In many companies, accounts payable is viewed as a routine operational process. Invoices are accepted, reviewed, and paid.
What is an Accounts Payable Recovery Audit?
An accounts payable recovery audit is a detailed review of historical transactions designed to identify and recover lost funds.
- Duplicate payments
- Overpayments
- Pricing discrepancies
- Missed vendor credits

Why CFOs are Focusing on Recovery Audits
Recovery audits are becoming increasingly important as organizations face tighter margins and growing transaction complexity.

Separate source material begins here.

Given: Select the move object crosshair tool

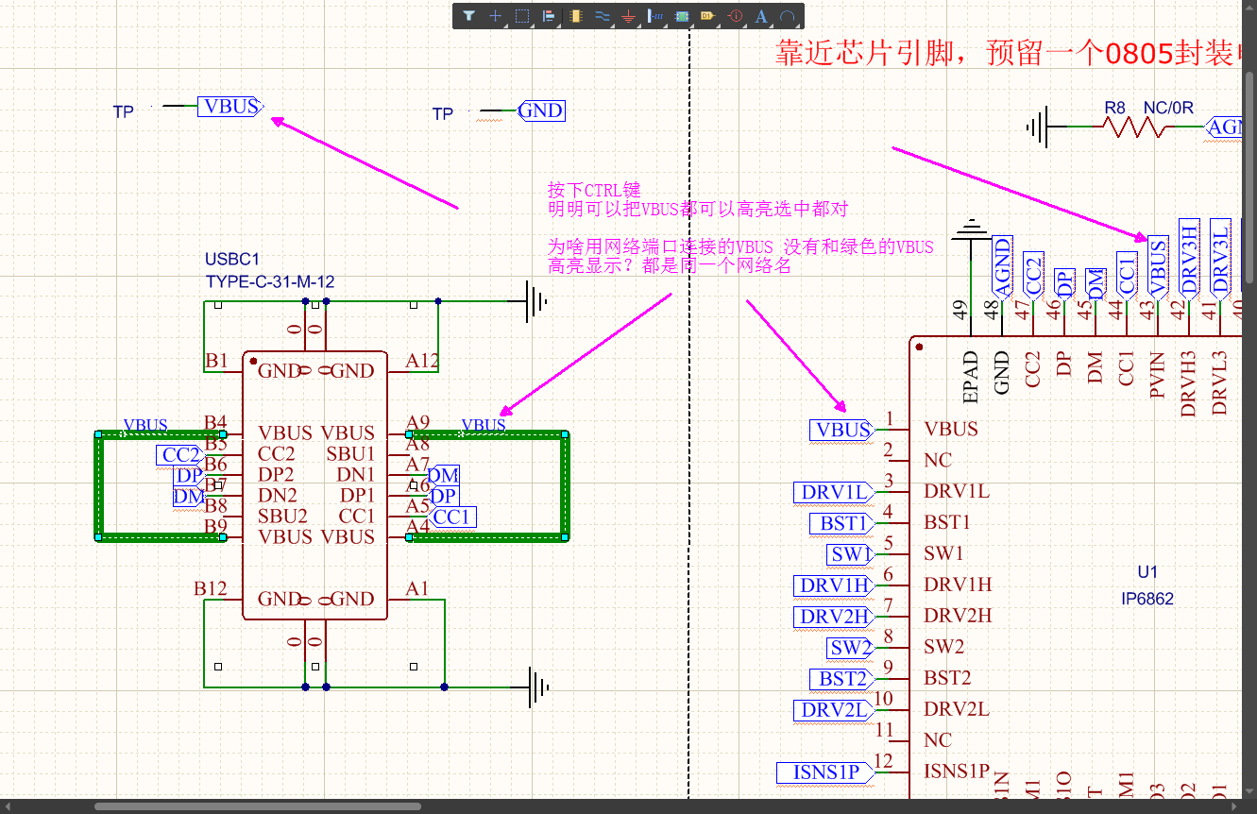Looking at the screenshot, I should pos(495,16).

- Profit margins continue to shrink
- Transaction complexity is increasing
- Vendor ecosystems are expanding globally
Where Financial Leakage Commonly Happens
Duplicate Invoices
Duplicate invoice payments often occur because of manual data entry errors, inconsistent invoice formats, or slight variations in invoice numbers.
Lost Discounts
Organizations frequently miss early payment discounts or negotiated vendor incentives due to process gaps.
Pricing Discrepancies
Incorrect pricing structures or mismatched contract terms can lead to systematic overpayments.
Unclaimed Credits
Vendor credits, returns, and billing adjustments are often left unrecovered because they are not actively monitored.
The Limitations of Traditional Approaches
Most organizations rely on ERP validations, internal controls, and periodic audits. While important, these methods often fail to detect recurring or hidden financial leakage patterns.
Essential Elements of a Successful Recovery Audit
- Full transaction-level analysis
- Cross-platform validation
- Contract-to-payment verification
- Continuous monitoring systems
Frequently Asked Questions
An accounts payable recovery audit reviews historical transactions to identify and recover duplicate payments, pricing discrepancies, and missed credits.
Common causes include duplicate invoices, pricing mismatches, missed discounts, and unclaimed vendor credits.
Continuous recovery enables faster issue detection, better financial visibility, and improved long-term governance.